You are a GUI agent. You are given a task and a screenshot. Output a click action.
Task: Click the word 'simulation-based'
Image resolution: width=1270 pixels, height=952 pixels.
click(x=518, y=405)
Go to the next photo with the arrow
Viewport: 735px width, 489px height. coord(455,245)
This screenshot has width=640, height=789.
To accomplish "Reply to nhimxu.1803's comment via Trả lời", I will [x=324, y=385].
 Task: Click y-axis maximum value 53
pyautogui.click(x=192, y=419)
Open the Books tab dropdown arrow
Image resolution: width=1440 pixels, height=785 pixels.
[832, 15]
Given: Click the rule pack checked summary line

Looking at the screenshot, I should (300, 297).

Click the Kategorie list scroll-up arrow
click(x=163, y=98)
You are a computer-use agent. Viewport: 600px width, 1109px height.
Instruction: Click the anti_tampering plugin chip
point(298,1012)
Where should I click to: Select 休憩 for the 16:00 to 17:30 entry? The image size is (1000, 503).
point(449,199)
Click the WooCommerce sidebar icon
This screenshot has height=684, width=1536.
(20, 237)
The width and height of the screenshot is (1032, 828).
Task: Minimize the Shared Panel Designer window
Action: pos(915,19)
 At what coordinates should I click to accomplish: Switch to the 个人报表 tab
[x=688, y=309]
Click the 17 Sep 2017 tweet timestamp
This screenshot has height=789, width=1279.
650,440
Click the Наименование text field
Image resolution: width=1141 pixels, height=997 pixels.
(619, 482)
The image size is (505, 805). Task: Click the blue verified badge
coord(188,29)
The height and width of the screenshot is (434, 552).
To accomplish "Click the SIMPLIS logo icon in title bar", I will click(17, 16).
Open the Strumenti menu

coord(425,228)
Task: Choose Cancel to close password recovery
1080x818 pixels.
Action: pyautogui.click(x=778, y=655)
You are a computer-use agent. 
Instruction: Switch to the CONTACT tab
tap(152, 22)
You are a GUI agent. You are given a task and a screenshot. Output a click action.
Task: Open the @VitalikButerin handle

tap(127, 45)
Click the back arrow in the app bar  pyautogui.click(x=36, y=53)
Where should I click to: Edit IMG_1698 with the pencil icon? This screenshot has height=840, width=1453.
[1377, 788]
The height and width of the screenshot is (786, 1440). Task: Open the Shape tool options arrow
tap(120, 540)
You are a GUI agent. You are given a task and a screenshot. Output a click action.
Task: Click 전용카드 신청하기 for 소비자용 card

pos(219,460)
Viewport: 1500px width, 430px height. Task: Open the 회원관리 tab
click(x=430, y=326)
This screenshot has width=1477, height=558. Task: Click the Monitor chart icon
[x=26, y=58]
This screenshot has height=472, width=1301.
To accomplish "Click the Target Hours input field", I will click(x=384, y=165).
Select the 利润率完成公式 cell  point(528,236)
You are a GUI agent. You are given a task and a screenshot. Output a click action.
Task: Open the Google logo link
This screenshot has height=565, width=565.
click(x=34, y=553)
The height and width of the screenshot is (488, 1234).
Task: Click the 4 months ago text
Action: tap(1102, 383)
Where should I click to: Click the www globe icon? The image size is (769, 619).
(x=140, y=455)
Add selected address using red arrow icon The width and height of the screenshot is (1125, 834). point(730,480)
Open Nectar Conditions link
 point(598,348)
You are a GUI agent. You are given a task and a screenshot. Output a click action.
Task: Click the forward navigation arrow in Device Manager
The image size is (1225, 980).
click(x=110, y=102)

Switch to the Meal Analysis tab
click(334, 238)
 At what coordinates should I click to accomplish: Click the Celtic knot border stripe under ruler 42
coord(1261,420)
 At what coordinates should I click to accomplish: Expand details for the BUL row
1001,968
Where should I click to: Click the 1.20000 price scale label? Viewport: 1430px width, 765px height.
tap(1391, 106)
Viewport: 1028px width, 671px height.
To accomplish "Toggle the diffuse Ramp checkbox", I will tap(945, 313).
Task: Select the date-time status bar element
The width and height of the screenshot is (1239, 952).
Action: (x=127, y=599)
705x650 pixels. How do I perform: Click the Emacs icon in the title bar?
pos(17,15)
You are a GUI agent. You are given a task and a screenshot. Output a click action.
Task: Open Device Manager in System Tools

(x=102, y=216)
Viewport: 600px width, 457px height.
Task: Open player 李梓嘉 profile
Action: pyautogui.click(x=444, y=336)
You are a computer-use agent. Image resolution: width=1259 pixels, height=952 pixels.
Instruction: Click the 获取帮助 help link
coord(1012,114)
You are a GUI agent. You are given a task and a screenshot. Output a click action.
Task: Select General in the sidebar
..............................
WHAT THIS TASK INVOLVES:
Go through the data and retype all of it exactly.

EXERCISE RESULT:
You are a GUI agent. You are given a task and a screenshot. Output a click action.
Task: Click the word 'simulation-based'
Image resolution: width=1270 pixels, height=952 pixels.
click(x=518, y=405)
Go to the next photo with the arrow
Viewport: 735px width, 489px height. coord(455,245)
This screenshot has width=640, height=789.
To accomplish "Reply to nhimxu.1803's comment via Trả lời", I will [x=324, y=385].
 Task: Click y-axis maximum value 53
pyautogui.click(x=192, y=419)
Open the Books tab dropdown arrow
Image resolution: width=1440 pixels, height=785 pixels.
[832, 15]
Given: Click the rule pack checked summary line

Looking at the screenshot, I should (300, 297).

Click the Kategorie list scroll-up arrow
click(x=163, y=98)
You are a computer-use agent. Viewport: 600px width, 1109px height.
Instruction: Click the anti_tampering plugin chip
point(298,1012)
Where should I click to: Select 休憩 for the 16:00 to 17:30 entry? The image size is (1000, 503).
point(449,199)
Click the WooCommerce sidebar icon
This screenshot has height=684, width=1536.
(20, 237)
The width and height of the screenshot is (1032, 828).
Task: Minimize the Shared Panel Designer window
Action: pos(915,19)
 At what coordinates should I click to accomplish: Switch to the 个人报表 tab
[x=688, y=309]
Click the 17 Sep 2017 tweet timestamp
This screenshot has height=789, width=1279.
650,440
Click the Наименование text field
Image resolution: width=1141 pixels, height=997 pixels.
(619, 482)
The image size is (505, 805). Task: Click the blue verified badge
coord(188,29)
The height and width of the screenshot is (434, 552).
To accomplish "Click the SIMPLIS logo icon in title bar", I will click(17, 16).
Open the Strumenti menu

coord(425,228)
Task: Choose Cancel to close password recovery
1080x818 pixels.
Action: pyautogui.click(x=778, y=655)
You are a computer-use agent. 
Instruction: Switch to the CONTACT tab
tap(152, 22)
You are a GUI agent. You are given a task and a screenshot. Output a click action.
Task: Open the @VitalikButerin handle

tap(127, 45)
Click the back arrow in the app bar  pyautogui.click(x=36, y=53)
Where should I click to: Edit IMG_1698 with the pencil icon? This screenshot has height=840, width=1453.
[1377, 788]
The height and width of the screenshot is (786, 1440). Task: Open the Shape tool options arrow
tap(120, 540)
You are a GUI agent. You are given a task and a screenshot. Output a click action.
Task: Click 전용카드 신청하기 for 소비자용 card

pos(219,460)
Viewport: 1500px width, 430px height. Task: Open the 회원관리 tab
click(x=430, y=326)
This screenshot has width=1477, height=558. Task: Click the Monitor chart icon
[x=26, y=58]
This screenshot has height=472, width=1301.
To accomplish "Click the Target Hours input field", I will click(x=384, y=165).
Select the 利润率完成公式 cell  point(528,236)
You are a GUI agent. You are given a task and a screenshot. Output a click action.
Task: Open the Google logo link
This screenshot has height=565, width=565.
click(x=34, y=553)
The height and width of the screenshot is (488, 1234).
Task: Click the 4 months ago text
Action: tap(1102, 383)
Where should I click to: Click the www globe icon? The image size is (769, 619).
(x=140, y=455)
Add selected address using red arrow icon The width and height of the screenshot is (1125, 834). point(730,480)
Open Nectar Conditions link
 point(598,348)
You are a GUI agent. You are given a task and a screenshot. Output a click action.
Task: Click the forward navigation arrow in Device Manager
The image size is (1225, 980).
click(x=110, y=102)

Switch to the Meal Analysis tab
click(334, 238)
 At what coordinates should I click to accomplish: Click the Celtic knot border stripe under ruler 42
coord(1261,420)
 At what coordinates should I click to accomplish: Expand details for the BUL row
1001,968
Where should I click to: Click the 1.20000 price scale label? Viewport: 1430px width, 765px height.
tap(1391, 106)
Viewport: 1028px width, 671px height.
To accomplish "Toggle the diffuse Ramp checkbox", I will tap(945, 313).
Task: Select the date-time status bar element
The width and height of the screenshot is (1239, 952).
Action: (x=127, y=599)
705x650 pixels. How do I perform: Click the Emacs icon in the title bar?
pos(17,15)
You are a GUI agent. You are given a task and a screenshot. Output a click action.
Task: Open Device Manager in System Tools

(x=102, y=216)
Viewport: 600px width, 457px height.
Task: Open player 李梓嘉 profile
Action: pyautogui.click(x=444, y=336)
You are a computer-use agent. Image resolution: width=1259 pixels, height=952 pixels.
Instruction: Click the 获取帮助 help link
coord(1012,114)
You are a GUI agent. You are given a task and a screenshot. Output a click action.
Task: Select General in the sidebar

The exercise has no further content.